Dir. Samba Gadjigo & Jason Silverman, USA/Senegal, 2015
This fascinating documentary explores the uncompromising genius behind the late “father of African cinema,” Ousmane Sembène. An official selection at the 2015 Sundance and Cannes festivals, Samba Gadjigo (Sembène’s longtime friend and official biographer) and Jason Silverman’s film weaves together archival materials, new footage, animation and clips from Sembène’s work as it tells the story of the self-taught novelist and filmmaker’s rise from dockworker and fifth grade dropout to one of the world’s foremost auteurs.

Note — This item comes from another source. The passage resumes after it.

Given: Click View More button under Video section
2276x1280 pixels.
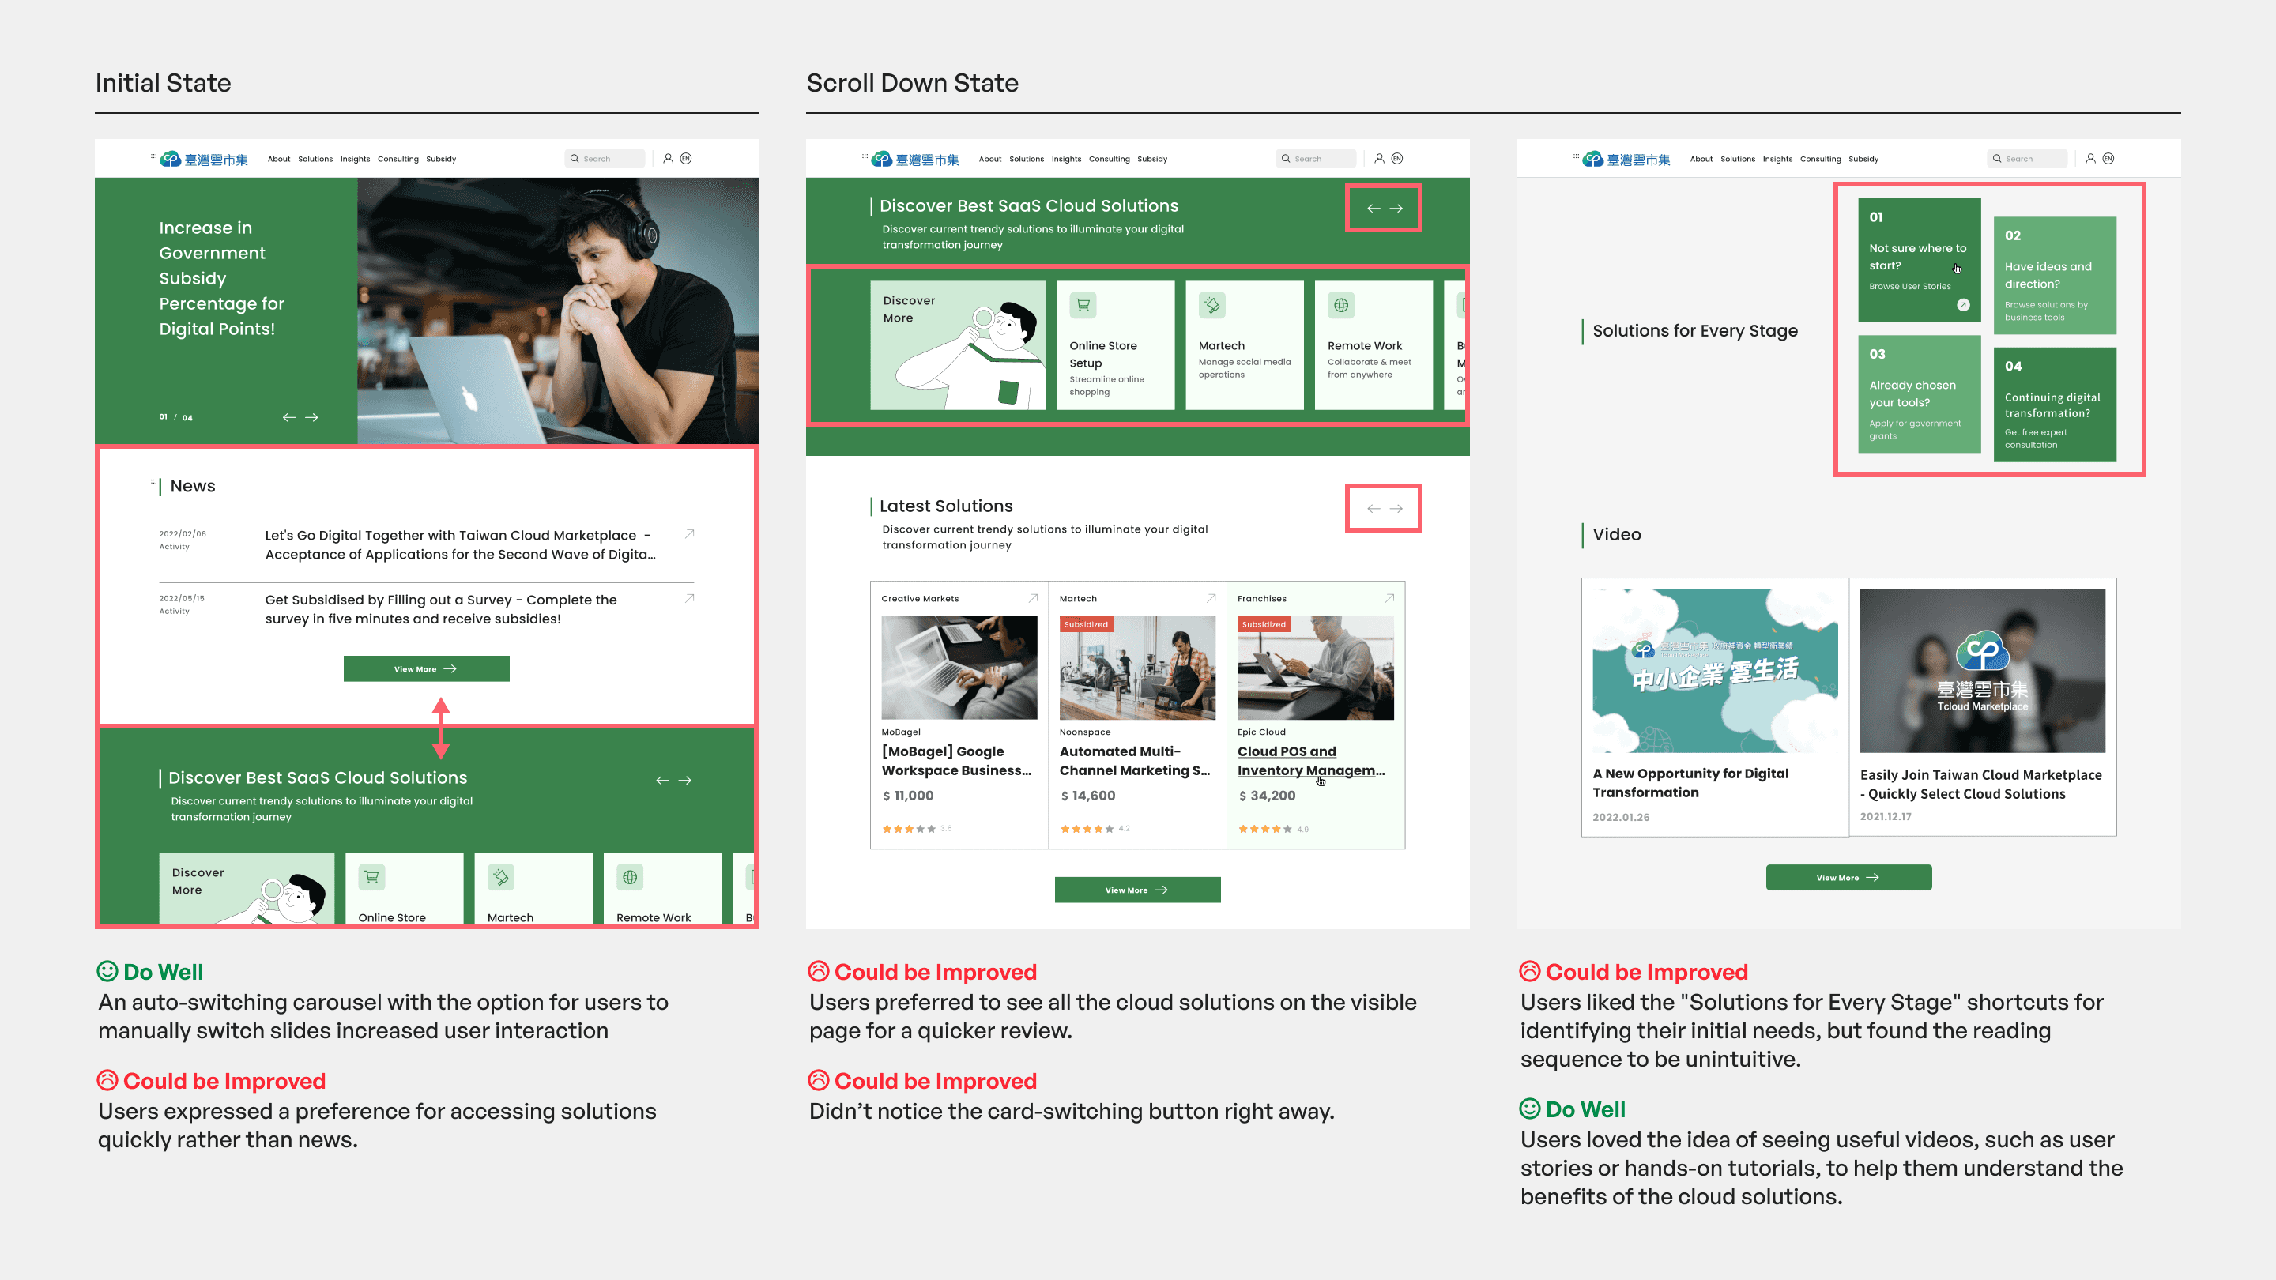Looking at the screenshot, I should pos(1847,877).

Dir. Camilla Nielsson, Denmark/Zimbabwe, 2015
Danish filmmaker Camilla Nielsson‘s Tribeca Film Festival-winning documentary (the 2015 World Documentary Competition Best Documentary Feature) takes viewers inside Zimbabwe’s political game through the story of two rival party cadres (Paul Mangwana and Douglas Mwonzora) tasked with working together to write Zimbabwe’s first constitution in the wake of Robert Mugabe’s contentious 2008 presidential win.

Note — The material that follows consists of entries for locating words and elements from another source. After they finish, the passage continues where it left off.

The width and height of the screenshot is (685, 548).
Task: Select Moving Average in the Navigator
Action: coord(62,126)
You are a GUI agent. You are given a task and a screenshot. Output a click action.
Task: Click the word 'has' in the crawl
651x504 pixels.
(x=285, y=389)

Dir. Alex Gibney, USA, 2014
Oscar-winning documentarian Alex Gibney’s Finding Fela is an unprecedented look at the life and legacy of afrobeat founder Fela Kuti. (Full disclosure: Okayafrica is an executive producer.) Interspersed with newly-uncovered footage and interviews with the people that knew Fela best, the film follows the cast of the Broadway show Fela! as they prepare to take the musical to Lagos to perform for the Kuti family at the New Afrika Shrine. Finding Fela had its world premiere at Sundance 2014.
Jimmy Goes to Nollywood
Dir. Rachid Dhibou and Jimmy Jean-Louis, Haiti, 2015
The “Jimmy” in Jimmy Goes to Nollywood is Jimmy Jean-Louis, the Haitian actor best known for playing “the Haitian” on Heroes. In April 2012, Jean-Louis found himself in Lagos as the host of the Africa Movie Academy Awards. It was during that time that he began to meet with filmmakers and fellow actors in Nigeria and Ghana—these interviews, with the likes of O.C. Ukeje, Isaiah Washington, Lynn Whitfield, Akin Omotoso, Majid Michel, Hakeem Kae-Kazim, Leila Djansi, Ebbe Bassey, Ama K. Abebrese and many more, form the backbone of this 52-minute documentary, which Jean-Louis co-directed alongside Rachid Dhibou.

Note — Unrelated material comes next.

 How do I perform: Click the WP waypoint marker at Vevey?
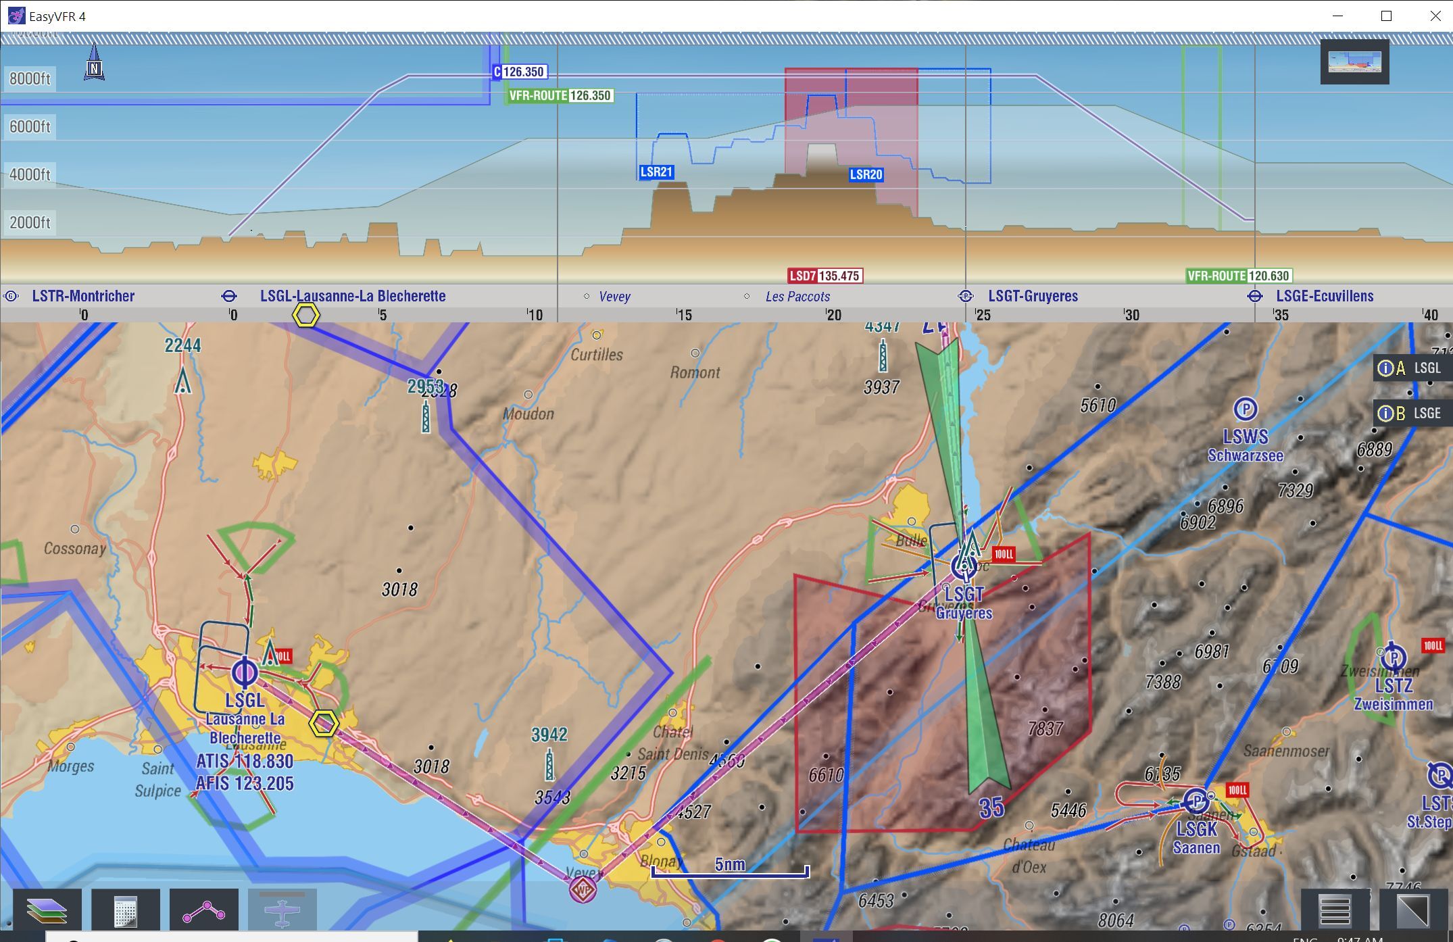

Dir. Jehane Noujaim, Egypt, 2013
A Netflix original documentary, Egyptian-American filmmaker Jehane Noujaim’s The Square chronicles the Egyptian protest movement from the 2011 overthrow of military leader Hosni Mubarak to the ousting of Mohammed Morsi in 2013 through the stories of several young revolutionaries. The film had its premiere at Sundance 2013 and went on to receive a Best Documentary Feature nomination at the 2013 Academy Awards and win three Emmy Awards at the 2014 Primetime Creative Arts Emmy Awards.
Mandela, My Dad and Me
Dir. Daniel Vernon, UK, 2015
The “me” in Mandela, My Dad and Me is Idris Elba. In 2014, Elba offered UK BAFTA award-winning director Daniel Vernon unprecedented access to a year in the life of our favorite British star. The resulting film takes viewers inside the creation of Mi Mandela, an album which the actor recorded with South African musicians as a tribute to Nelson Mandela and his late father. It premiered at the 2015 London BFI Film Festival.